Subject: Re: request new batch registration/unregistration API > > You can't EXPORT_SYMBOL(_GPL) an inline function.. can you? > > (I might mis-explain below...) > In my idea, those inline functions are defined in linux/kprobes.h. > So, you don't need to export those symbols. > However, this change breaks ABI compatibility. 1. I don't want to break the ABI unless its absolutely necessary. 2. Just the sheer size of the register/unregister_* functions makes them a bad candidate for inlining. 3. Just dropping the EXPORT_SYMBOLs without a lead time is frowned upon in the community. And removing them => KABI breakage. There have been cases recently where bigger functions that were initially inline, have been converted to calls; we seem to be doing it backwards here. We have *probes as an _interface_ to the kernel, and I'd like to leave it that way, rather than make them just header defined inline functions.
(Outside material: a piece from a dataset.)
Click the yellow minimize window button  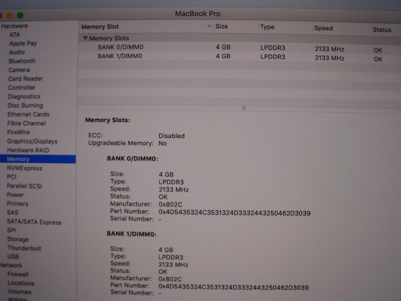(10, 16)
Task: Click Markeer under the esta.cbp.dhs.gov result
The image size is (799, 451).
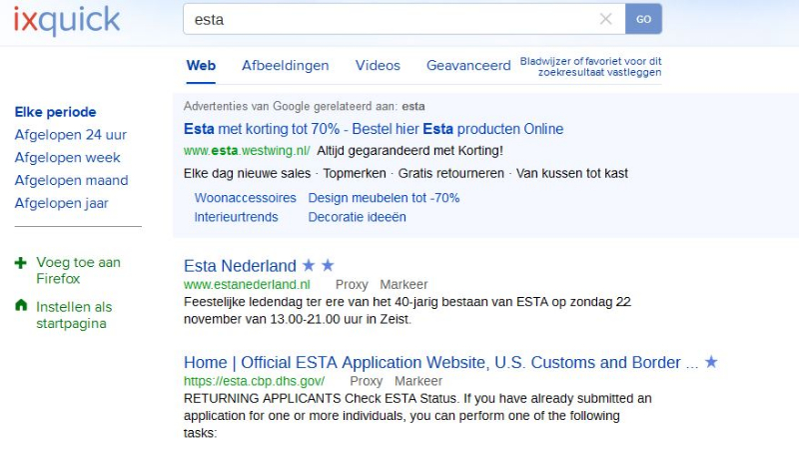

(In reply to comment #60) > 1. I don't want to break the ABI unless its absolutely necessary. > 2. Just the sheer size of the register/unregister_* functions makes them > a bad candidate for inlining. > 3. Just dropping the EXPORT_SYMBOLs without a lead time is frowned upon > in the community. And removing them => KABI breakage. > > There have been cases recently where bigger functions that were > initially inline, have been converted to calls; we seem to be doing it > backwards here. > > We have *probes as an _interface_ to the kernel, and I'd like to leave > it that way, rather than make them just header defined inline functions. > Thank you. so I'll leave these ABIs and symbols. And, I'll change just the implementation of unregister_*probe to use unregister_*probes for avoiding code duplication. Thanks again,
(In reply to comment #61) I promised Ananth and Masami to comment on this, so here goes. > (In reply to comment #60) > > 1. I don't want to break the ABI unless its absolutely necessary. I don't see how changing an exported function to an inline function in kprobes.h breaks the ABI. The function is still available. Are you concerned that it is now available to non_GPL modules? The main danger (an unlikely one) that I see in changing a __kprobes function to an inline function is that gcc may at some time decide NOT to inline it, which would leave it open for probing. Some time back, a kprobes maintainer had to change a bunch of inline functions to __kprobes at akpm's instigation, for that reason. > > 2. Just the sheer size of the register/unregister_* functions makes them > > a bad candidate for inlining. But the register/unregister_* functions would become very small -- just one-line calls to the corresponding bulk-registration functions. > > 3. Just dropping the EXPORT_SYMBOLs without a lead time is frowned upon > > in the community. And removing them => KABI breakage. > > > > There have been cases recently where bigger functions that were > > initially inline, have been converted to calls; we seem to be doing it > > backwards here. > > > > We have *probes as an _interface_ to the kernel, and I'd like to leave > > it that way, rather than make them just header defined inline functions. > > > > Thank you. so I'll leave these ABIs and symbols. > And, I'll change just the implementation of unregister_*probe to use > unregister_*probes for avoiding code duplication. > > Thanks again, I think it's fine to leave the [un]register_*probe functions as __kprobe symbols, and reimplement them as one-line calls to the bulk functions. I'm always in favor of code simplification and reduction of code duplication, which I think will be served here. But be sure we don't lose track of who the real caller is -- i.e., remember to pass around the right value from __builtinr_retunr_address().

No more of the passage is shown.